Nammolagina Dhundhumaara by Nagesh Hegde

Bhoomi Books, Rs. 120

If someone is looking for an extremely readable book on contemporary environmental issues in India, and more particularly in Karnataka, the book, Nammolagina Dhundhumara is the best choice.

Nagesh Hegde is a well-known name in the fields of environmental studies, literature and media. Being a columnist in a Kannada newspaper, his writings on Karnataka have won the hearts of many. His present effort is directed towards convincing the readers that all natural disasters like earthquakes, tsunami, floods, drought, etc., are the products of our unlimited, unjustifiable, ambitious ‘developmental’ projects rather than any aberration in nature.

‘Dhum-dhum’ is a puranic demon who appears as a volcano and creates havoc on people. A king wages a big battle against him. Though the king is able to kill him in the end, he loses all his 99 children in the battle. Thus he earns the name ‘dhundhumara’ – the one who killed the demon ‘dhum-dhum’. Nagesh Hegde uses this myth in order to send a message to his readers that we have within us the qualities of the king who claims to have done something great by killing the demon, but only after sacrificing all his children. The story, also becomes a metaphor, for all the environmental issues that we are confronting now.

_OBJECTIVE 1_:
In the review of Nammolagina Dhundhumaara, why does the king in the myth earn the name 'dhundhumara'?
_OBJECTIVE 2_:
Carry the review of Nammolagina Dhundhumaara forward from its final sentence.

_INFORMATION SHOWN_:
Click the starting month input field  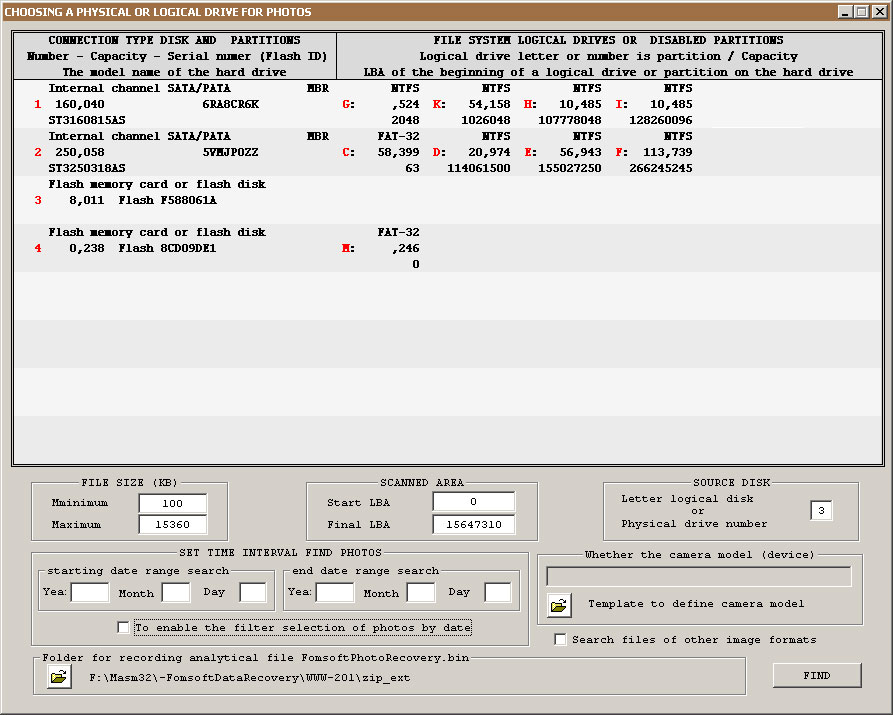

_TASK ANSWER 1_:
The king earns the name because he kills the demon 'dhum-dhum'. 'Dhundhumara' means "the one who killed the demon 'dhum-dhum'."

_TASK ANSWER 2_:
Hegde covers a wide range of environmental concerns in his 16 essays. But there seems to be one exception – his essay that deals with the issues during cold war regime (between USA and USSR) though interesting, does not gel with the concerns of the other essays in the book.

His essay on the bypass roads (which could be construed as a cultural metaphor) that are being made these days to connect important cities reads like a story. Media’s disinterestedness towards problems of villages is also highlighted in the context of urbanisation. The irony involved in the process of each village becoming a city in some distant future is also critiqued.

There are two essays which deal with problems related to cow-slaughter. The way he looks at the issue impartially is the mark of a true scholar. The economics, the sociology, the religion, the ethics, the taboo and the sentiments of cow slaughter are discussed in great length in FAQ format.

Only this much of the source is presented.